Last fall, a disturbing video took over the Internet: a White school safety officer at Spring Valley High School in Columbia, South Carolina, pulled a Black, female student from her chair, slammed her to the ground, and dragged her from the room. Apparently, she failed to heed his order to leave the classroom. Most disturbingly, the actions depicted in the video may be extreme, but they are not isolated. All across America, schools predominantly serving students of color are being buried under a culture of "zero tolerance." These policies are turning what should be centers of learning and personal development into places where discipline and punishment rule the day - places that seem designed to prepare students for lives in jail. We've all heard the stories: the kindergartner handcuffed for throwing a tantrum or the high school students arrested for having a food fight in the cafeteria.
Of course, it is critical - from both an education and a public safety perspective - that schools are safe. Children will struggle to learn if they are afraid for their physical safety. Yet, the culture of school discipline seems to have less to do with safety than with race. Data from the United States Department of Education show that Black students are suspended from school at more than three times the rates of White students. Too often, when white students act out it is treated as youthful misbehavior but when a Black student engages in identical behavior, it receives a criminal justice response. The result is a school culture where the adults in the building more and more view the students as criminals, and where the children, unfortunately, begin to believe it.
This disparity is at the heart of the school-to-prison pipeline. Suspended students are more likely to drop out of school, and even a single suspension triples the likelihood that the student will be engaged with the juvenile justice system within a year. And those students are - disproportionately - Black and Latino. That is why in 2014, the United States Departments of Justice and Education issued new guidelines for school districts to reduce their reliance on punitive school discipline policies.
Throughout the country, cities including Oakland, Los Angeles, and Denver are heeding the call. One approach is called "Restorative Justice." Restorative justice programs shift the paradigm away from punishing the student for his or her behavior. Instead, they take an educational and communitarian approach. They seek to help the perpetrator understand the harm his or her behavior caused their school community, give members of the community an opportunity to be heard, and allow the perpetrator a pathway to make amends for his or her behavior: learning and growing in the process. In other words, they begin by seeing children as children, not as criminals.

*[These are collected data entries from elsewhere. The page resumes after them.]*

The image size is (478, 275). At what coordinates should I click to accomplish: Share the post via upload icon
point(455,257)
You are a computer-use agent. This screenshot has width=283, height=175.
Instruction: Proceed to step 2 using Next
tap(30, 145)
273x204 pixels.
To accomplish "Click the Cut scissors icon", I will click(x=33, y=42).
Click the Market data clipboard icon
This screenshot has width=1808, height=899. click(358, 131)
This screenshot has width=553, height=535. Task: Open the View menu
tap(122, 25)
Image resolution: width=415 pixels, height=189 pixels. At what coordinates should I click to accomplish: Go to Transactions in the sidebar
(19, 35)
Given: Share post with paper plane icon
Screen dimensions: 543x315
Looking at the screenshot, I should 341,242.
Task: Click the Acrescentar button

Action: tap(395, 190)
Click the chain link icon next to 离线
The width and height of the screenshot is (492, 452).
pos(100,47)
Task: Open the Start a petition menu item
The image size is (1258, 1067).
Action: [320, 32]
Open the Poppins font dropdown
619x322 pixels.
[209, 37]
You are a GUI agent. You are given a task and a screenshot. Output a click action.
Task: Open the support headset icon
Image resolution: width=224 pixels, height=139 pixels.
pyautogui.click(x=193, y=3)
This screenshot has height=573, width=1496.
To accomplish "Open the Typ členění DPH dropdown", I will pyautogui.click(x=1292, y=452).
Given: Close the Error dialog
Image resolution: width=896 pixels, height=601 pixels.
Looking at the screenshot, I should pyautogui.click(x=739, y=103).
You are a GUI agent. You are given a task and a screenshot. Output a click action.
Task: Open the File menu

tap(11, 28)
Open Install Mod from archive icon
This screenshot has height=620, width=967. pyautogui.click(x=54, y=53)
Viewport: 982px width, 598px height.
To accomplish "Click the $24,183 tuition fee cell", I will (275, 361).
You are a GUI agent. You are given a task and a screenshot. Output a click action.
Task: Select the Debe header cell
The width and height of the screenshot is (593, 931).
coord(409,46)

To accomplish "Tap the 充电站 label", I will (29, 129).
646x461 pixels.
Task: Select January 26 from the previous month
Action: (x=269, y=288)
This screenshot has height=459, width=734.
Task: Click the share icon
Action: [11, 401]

For example, rather than calling the police to arrest two students who get into a fight, a Restoration Justice approach might call a school wide assembly, where the students explain what led to the fight and their classmates and teachers describe the impact of their behavior on the school community. Rather than being suspended, arrested, or both, the students might engage in community service at the school. Although these programs are relatively young, there is compelling evidence that they work. In Oakland, for example, after restorative justice programs were introduced, not only did suspensions drop system-wide, racial disparities in school discipline were eliminated after two years of implementation.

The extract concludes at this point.